## DESCRIPTION OF THE TASK:
Copy the passage of the runc advisory below from "Attack 1: Arbitrary" up to and including "freeze without rebooting).", word for word.

## TEXT EXCERPT:
·····

Headline

GHSA-9493-h29p-rfm2: runc container escape via "masked path" abuse due to mount race conditions

Impact

The OCI runtime specification has a maskedPaths feature that allows for files or directories to be “masked” by placing a mount on top of them to conceal their contents. This is primarily intended to protect against privileged users in non-user-namespaced from being able to write to files or access directories that would either provide sensitive information about the host to containers or allow containers to perform destructive or other privileged operations on the host (examples include /proc/kcore, /proc/timer_list, /proc/acpi, and /proc/keys).

maskedPaths can be used to either mask a directory or a file – directories are masked using a new read-only tmpfs instance that is mounted on top of the masked path, while files are masked by bind-mounting the container’s /dev/null on top of the masked path.

In all known versions of runc, when using the container’s /dev/null to mask files, runc would not perform sufficient verification that the source of the bind-mount (i.e., the container’s /dev/null) was actually a real /dev/null inode. While /dev/null is usually created by runc when doing container creation, it is possible for an attacker to create a /dev/null or modify the /dev/null inode created by runc through race conditions with other containers sharing mounts (runc has also verified this attack is possible to exploit using a standard Dockerfile with docker buildx build as that also permits triggering parallel execution of containers with custom shared mounts configured).

This could lead to two separate issues:

Attack 1: Arbitrary Mount Gadget (leading to Host Information Disclosure, Host Denial of Service, or Container Escape)

By replacing /dev/null with a symlink to an attacker-controlled path, an attacker could cause runc to bind-mount an arbitrary source path to a path inside the container. This could lead to:

Host Denial of Service: By bind-mounting files such as /proc/sysrq-trigger, the attacker can gain access to a read-write version of files which can be destructive to write to (/proc/sysrq-trigger would allow an attacker to trigger a kernel panic, shutting down the machine, or causing the machine to freeze without rebooting).
Container Escape: By bind-mounting /proc/sys/kernel/core_pattern, the attacker can reconfigure a coredump helper – as kernel upcalls are not namespaced, the configured binary (which could be a container binary or a host binary with a malicious command-line) will run with full privileges on the host system. Thus, the attacker can simply trigger a coredump and gain complete root privileges over the host.

·····

## COLLECTED DATA:
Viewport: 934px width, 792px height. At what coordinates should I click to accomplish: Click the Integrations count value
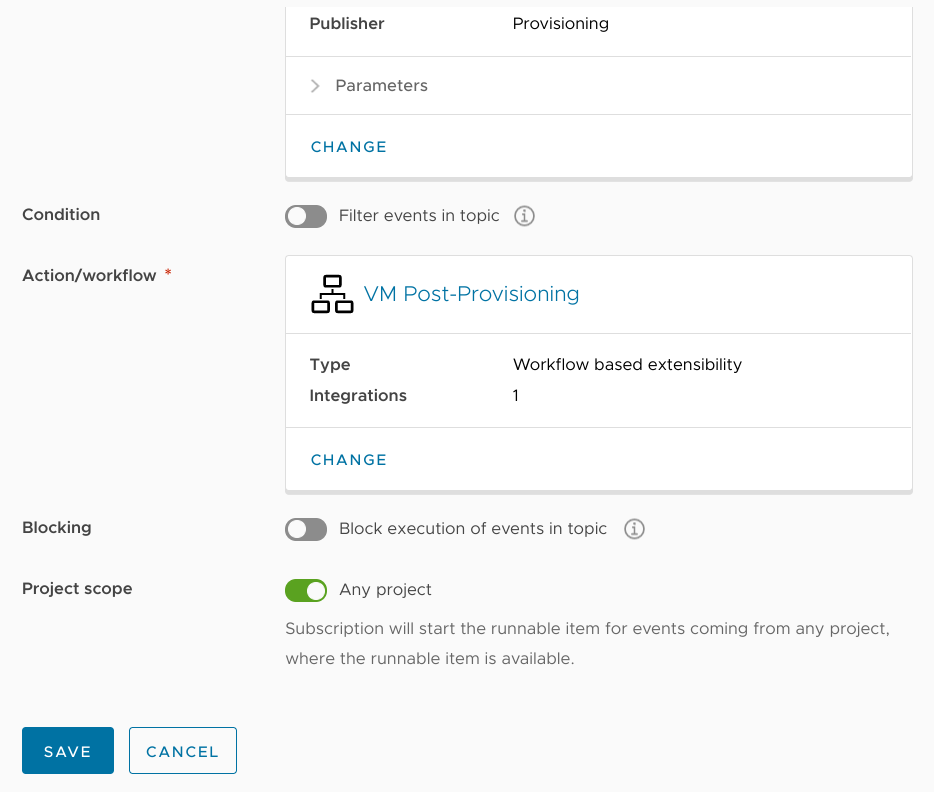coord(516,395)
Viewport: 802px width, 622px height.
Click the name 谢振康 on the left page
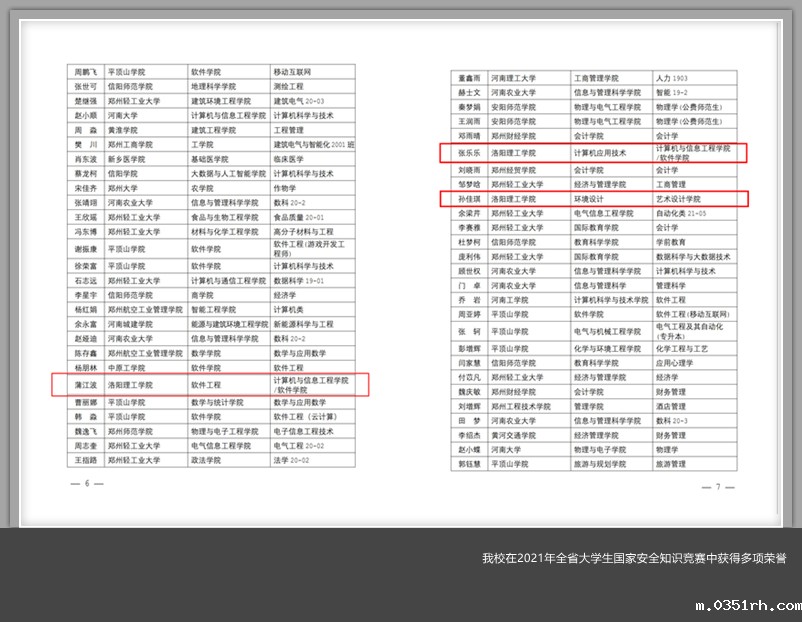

·····

## THE OUTPUT:
Attack 1: Arbitrary Mount Gadget (leading to Host Information Disclosure, Host Denial of Service, or Container Escape)

By replacing /dev/null with a symlink to an attacker-controlled path, an attacker could cause runc to bind-mount an arbitrary source path to a path inside the container. This could lead to:

Host Denial of Service: By bind-mounting files such as /proc/sysrq-trigger, the attacker can gain access to a read-write version of files which can be destructive to write to (/proc/sysrq-trigger would allow an attacker to trigger a kernel panic, shutting down the machine, or causing the machine to freeze without rebooting).